BEGIN Source material
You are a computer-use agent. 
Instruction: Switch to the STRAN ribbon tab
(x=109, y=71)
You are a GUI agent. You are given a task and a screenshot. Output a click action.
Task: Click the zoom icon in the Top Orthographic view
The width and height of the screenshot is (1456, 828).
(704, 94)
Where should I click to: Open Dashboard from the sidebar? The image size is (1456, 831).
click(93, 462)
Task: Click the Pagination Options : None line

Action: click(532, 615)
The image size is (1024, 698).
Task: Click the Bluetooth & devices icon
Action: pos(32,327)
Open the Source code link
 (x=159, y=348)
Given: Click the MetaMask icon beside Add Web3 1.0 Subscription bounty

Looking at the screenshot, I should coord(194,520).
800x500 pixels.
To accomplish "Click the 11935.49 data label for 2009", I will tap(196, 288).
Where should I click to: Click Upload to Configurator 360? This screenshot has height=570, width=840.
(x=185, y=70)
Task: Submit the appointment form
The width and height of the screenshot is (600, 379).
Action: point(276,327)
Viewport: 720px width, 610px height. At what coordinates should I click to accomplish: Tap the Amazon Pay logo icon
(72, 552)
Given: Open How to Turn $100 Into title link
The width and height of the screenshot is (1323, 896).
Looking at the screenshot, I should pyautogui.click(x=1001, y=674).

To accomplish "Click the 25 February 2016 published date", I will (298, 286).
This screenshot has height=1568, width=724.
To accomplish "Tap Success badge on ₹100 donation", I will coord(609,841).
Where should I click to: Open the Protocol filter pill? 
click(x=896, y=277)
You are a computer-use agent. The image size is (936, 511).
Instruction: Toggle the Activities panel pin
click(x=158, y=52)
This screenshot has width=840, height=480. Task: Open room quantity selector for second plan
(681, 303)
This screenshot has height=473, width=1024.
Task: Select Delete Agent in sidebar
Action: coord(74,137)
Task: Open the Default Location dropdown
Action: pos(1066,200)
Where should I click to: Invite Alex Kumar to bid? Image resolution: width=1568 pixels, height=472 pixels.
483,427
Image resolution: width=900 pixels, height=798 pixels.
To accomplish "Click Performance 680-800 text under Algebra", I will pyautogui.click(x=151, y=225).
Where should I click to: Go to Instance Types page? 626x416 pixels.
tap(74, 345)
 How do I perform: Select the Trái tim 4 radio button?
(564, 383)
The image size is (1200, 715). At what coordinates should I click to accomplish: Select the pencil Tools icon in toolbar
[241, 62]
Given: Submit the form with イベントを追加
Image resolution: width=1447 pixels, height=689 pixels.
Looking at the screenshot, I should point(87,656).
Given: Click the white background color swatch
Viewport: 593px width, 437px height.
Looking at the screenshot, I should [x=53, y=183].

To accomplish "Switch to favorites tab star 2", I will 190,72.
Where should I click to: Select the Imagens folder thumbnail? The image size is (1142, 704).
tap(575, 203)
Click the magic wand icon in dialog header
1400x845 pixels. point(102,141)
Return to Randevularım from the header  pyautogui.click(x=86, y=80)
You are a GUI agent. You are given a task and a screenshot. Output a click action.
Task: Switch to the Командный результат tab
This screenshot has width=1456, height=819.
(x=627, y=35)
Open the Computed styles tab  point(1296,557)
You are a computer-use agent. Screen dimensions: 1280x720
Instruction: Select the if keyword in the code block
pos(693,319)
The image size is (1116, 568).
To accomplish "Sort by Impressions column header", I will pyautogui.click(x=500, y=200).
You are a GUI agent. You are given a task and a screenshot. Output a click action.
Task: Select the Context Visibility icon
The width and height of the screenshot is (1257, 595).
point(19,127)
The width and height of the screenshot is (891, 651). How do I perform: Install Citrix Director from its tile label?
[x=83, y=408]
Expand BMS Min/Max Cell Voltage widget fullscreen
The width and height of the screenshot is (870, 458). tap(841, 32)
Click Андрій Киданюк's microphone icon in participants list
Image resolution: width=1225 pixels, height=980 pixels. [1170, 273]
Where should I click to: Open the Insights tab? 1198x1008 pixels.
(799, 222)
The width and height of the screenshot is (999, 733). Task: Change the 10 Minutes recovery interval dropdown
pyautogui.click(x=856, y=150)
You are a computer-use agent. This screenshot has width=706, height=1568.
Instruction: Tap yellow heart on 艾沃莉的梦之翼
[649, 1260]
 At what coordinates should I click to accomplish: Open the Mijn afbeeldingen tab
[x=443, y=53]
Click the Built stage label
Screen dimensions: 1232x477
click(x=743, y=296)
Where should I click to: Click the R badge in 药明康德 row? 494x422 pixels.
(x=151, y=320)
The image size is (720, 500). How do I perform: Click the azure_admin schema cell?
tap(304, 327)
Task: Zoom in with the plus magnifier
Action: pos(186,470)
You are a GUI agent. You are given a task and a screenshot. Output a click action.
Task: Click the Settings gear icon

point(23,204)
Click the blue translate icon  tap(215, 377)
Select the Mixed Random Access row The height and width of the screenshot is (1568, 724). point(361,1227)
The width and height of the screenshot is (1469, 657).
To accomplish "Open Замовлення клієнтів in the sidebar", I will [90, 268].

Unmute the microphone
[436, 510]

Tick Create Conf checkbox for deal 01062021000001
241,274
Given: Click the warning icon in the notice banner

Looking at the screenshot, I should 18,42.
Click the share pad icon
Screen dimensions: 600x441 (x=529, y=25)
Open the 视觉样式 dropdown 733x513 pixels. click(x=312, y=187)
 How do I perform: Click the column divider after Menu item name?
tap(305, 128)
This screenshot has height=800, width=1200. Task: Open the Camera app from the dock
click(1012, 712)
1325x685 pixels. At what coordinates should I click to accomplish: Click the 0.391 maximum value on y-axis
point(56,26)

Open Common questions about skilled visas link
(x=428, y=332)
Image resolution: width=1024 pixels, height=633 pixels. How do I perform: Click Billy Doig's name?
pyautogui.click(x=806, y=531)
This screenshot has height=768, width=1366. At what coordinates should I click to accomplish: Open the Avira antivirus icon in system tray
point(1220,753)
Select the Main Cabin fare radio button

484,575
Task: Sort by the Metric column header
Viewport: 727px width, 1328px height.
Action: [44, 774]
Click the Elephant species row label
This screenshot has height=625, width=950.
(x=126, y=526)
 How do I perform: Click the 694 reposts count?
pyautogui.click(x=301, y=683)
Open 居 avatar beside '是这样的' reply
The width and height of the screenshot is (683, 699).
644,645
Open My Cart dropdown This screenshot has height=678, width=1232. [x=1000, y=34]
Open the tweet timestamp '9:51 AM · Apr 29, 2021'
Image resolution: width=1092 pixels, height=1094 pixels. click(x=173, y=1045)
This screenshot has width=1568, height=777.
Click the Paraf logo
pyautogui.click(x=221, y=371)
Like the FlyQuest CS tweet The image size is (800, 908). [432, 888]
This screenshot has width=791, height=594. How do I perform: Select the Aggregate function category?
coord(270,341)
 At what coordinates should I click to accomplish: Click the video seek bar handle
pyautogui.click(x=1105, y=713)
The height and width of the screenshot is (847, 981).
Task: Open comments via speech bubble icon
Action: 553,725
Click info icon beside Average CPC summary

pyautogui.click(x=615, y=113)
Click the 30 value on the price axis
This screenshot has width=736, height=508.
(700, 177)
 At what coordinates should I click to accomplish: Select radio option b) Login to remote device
END Source material
__What you need to do__:
Repeat the whole listing exactly, line for line.

__Answer to this problem__:
You are a computer-use agent. 
Instruction: Switch to the STRAN ribbon tab
(x=109, y=71)
You are a GUI agent. You are given a task and a screenshot. Output a click action.
Task: Click the zoom icon in the Top Orthographic view
The width and height of the screenshot is (1456, 828).
(704, 94)
Where should I click to: Open Dashboard from the sidebar? The image size is (1456, 831).
click(93, 462)
Task: Click the Pagination Options : None line

Action: click(532, 615)
The image size is (1024, 698).
Task: Click the Bluetooth & devices icon
Action: pos(32,327)
Open the Source code link
 (x=159, y=348)
Given: Click the MetaMask icon beside Add Web3 1.0 Subscription bounty

Looking at the screenshot, I should coord(194,520).
800x500 pixels.
To accomplish "Click the 11935.49 data label for 2009", I will tap(196, 288).
Where should I click to: Click Upload to Configurator 360? This screenshot has height=570, width=840.
(x=185, y=70)
Task: Submit the appointment form
The width and height of the screenshot is (600, 379).
Action: point(276,327)
Viewport: 720px width, 610px height. At what coordinates should I click to accomplish: Tap the Amazon Pay logo icon
(72, 552)
Given: Open How to Turn $100 Into title link
The width and height of the screenshot is (1323, 896).
Looking at the screenshot, I should pyautogui.click(x=1001, y=674).

To accomplish "Click the 25 February 2016 published date", I will (298, 286).
This screenshot has height=1568, width=724.
To accomplish "Tap Success badge on ₹100 donation", I will coord(609,841).
Where should I click to: Open the Protocol filter pill? 
click(x=896, y=277)
You are a computer-use agent. The image size is (936, 511).
Instruction: Toggle the Activities panel pin
click(x=158, y=52)
This screenshot has width=840, height=480. Task: Open room quantity selector for second plan
(681, 303)
This screenshot has height=473, width=1024.
Task: Select Delete Agent in sidebar
Action: coord(74,137)
Task: Open the Default Location dropdown
Action: pos(1066,200)
Where should I click to: Invite Alex Kumar to bid? Image resolution: width=1568 pixels, height=472 pixels.
483,427
Image resolution: width=900 pixels, height=798 pixels.
To accomplish "Click Performance 680-800 text under Algebra", I will pyautogui.click(x=151, y=225).
Where should I click to: Go to Instance Types page? 626x416 pixels.
tap(74, 345)
 How do I perform: Select the Trái tim 4 radio button?
(564, 383)
The image size is (1200, 715). At what coordinates should I click to accomplish: Select the pencil Tools icon in toolbar
[241, 62]
Given: Submit the form with イベントを追加
Image resolution: width=1447 pixels, height=689 pixels.
Looking at the screenshot, I should point(87,656).
Given: Click the white background color swatch
Viewport: 593px width, 437px height.
Looking at the screenshot, I should [x=53, y=183].

To accomplish "Switch to favorites tab star 2", I will 190,72.
Where should I click to: Select the Imagens folder thumbnail? The image size is (1142, 704).
tap(575, 203)
Click the magic wand icon in dialog header
1400x845 pixels. point(102,141)
Return to Randevularım from the header  pyautogui.click(x=86, y=80)
You are a GUI agent. You are given a task and a screenshot. Output a click action.
Task: Switch to the Командный результат tab
This screenshot has width=1456, height=819.
(x=627, y=35)
Open the Computed styles tab  point(1296,557)
You are a computer-use agent. Screen dimensions: 1280x720
Instruction: Select the if keyword in the code block
pos(693,319)
The image size is (1116, 568).
To accomplish "Sort by Impressions column header", I will pyautogui.click(x=500, y=200).
You are a GUI agent. You are given a task and a screenshot. Output a click action.
Task: Select the Context Visibility icon
The width and height of the screenshot is (1257, 595).
point(19,127)
The width and height of the screenshot is (891, 651). How do I perform: Install Citrix Director from its tile label?
[x=83, y=408]
Expand BMS Min/Max Cell Voltage widget fullscreen
The width and height of the screenshot is (870, 458). tap(841, 32)
Click Андрій Киданюк's microphone icon in participants list
Image resolution: width=1225 pixels, height=980 pixels. [1170, 273]
Where should I click to: Open the Insights tab? 1198x1008 pixels.
(799, 222)
The width and height of the screenshot is (999, 733). Task: Change the 10 Minutes recovery interval dropdown
pyautogui.click(x=856, y=150)
You are a computer-use agent. This screenshot has width=706, height=1568.
Instruction: Tap yellow heart on 艾沃莉的梦之翼
[649, 1260]
 At what coordinates should I click to accomplish: Open the Mijn afbeeldingen tab
[x=443, y=53]
Click the Built stage label
Screen dimensions: 1232x477
click(x=743, y=296)
Where should I click to: Click the R badge in 药明康德 row? 494x422 pixels.
(x=151, y=320)
The image size is (720, 500). How do I perform: Click the azure_admin schema cell?
tap(304, 327)
Task: Zoom in with the plus magnifier
Action: pos(186,470)
You are a GUI agent. You are given a task and a screenshot. Output a click action.
Task: Click the Settings gear icon

point(23,204)
Click the blue translate icon  tap(215, 377)
Select the Mixed Random Access row The height and width of the screenshot is (1568, 724). point(361,1227)
The width and height of the screenshot is (1469, 657).
To accomplish "Open Замовлення клієнтів in the sidebar", I will [90, 268].

Unmute the microphone
[436, 510]

Tick Create Conf checkbox for deal 01062021000001
241,274
Given: Click the warning icon in the notice banner

Looking at the screenshot, I should 18,42.
Click the share pad icon
Screen dimensions: 600x441 (x=529, y=25)
Open the 视觉样式 dropdown 733x513 pixels. click(x=312, y=187)
 How do I perform: Click the column divider after Menu item name?
tap(305, 128)
This screenshot has height=800, width=1200. Task: Open the Camera app from the dock
click(1012, 712)
1325x685 pixels. At what coordinates should I click to accomplish: Click the 0.391 maximum value on y-axis
point(56,26)

Open Common questions about skilled visas link
(x=428, y=332)
Image resolution: width=1024 pixels, height=633 pixels. How do I perform: Click Billy Doig's name?
pyautogui.click(x=806, y=531)
This screenshot has height=768, width=1366. At what coordinates should I click to accomplish: Open the Avira antivirus icon in system tray
point(1220,753)
Select the Main Cabin fare radio button

484,575
Task: Sort by the Metric column header
Viewport: 727px width, 1328px height.
Action: [44, 774]
Click the Elephant species row label
This screenshot has height=625, width=950.
(x=126, y=526)
 How do I perform: Click the 694 reposts count?
pyautogui.click(x=301, y=683)
Open 居 avatar beside '是这样的' reply
The width and height of the screenshot is (683, 699).
644,645
Open My Cart dropdown This screenshot has height=678, width=1232. [x=1000, y=34]
Open the tweet timestamp '9:51 AM · Apr 29, 2021'
Image resolution: width=1092 pixels, height=1094 pixels. click(x=173, y=1045)
This screenshot has width=1568, height=777.
Click the Paraf logo
pyautogui.click(x=221, y=371)
Like the FlyQuest CS tweet The image size is (800, 908). [432, 888]
This screenshot has width=791, height=594. How do I perform: Select the Aggregate function category?
coord(270,341)
 At what coordinates should I click to accomplish: Click the video seek bar handle
pyautogui.click(x=1105, y=713)
The height and width of the screenshot is (847, 981).
Task: Open comments via speech bubble icon
Action: 553,725
Click info icon beside Average CPC summary

pyautogui.click(x=615, y=113)
Click the 30 value on the price axis
This screenshot has width=736, height=508.
(700, 177)
 At what coordinates should I click to accomplish: Select radio option b) Login to remote device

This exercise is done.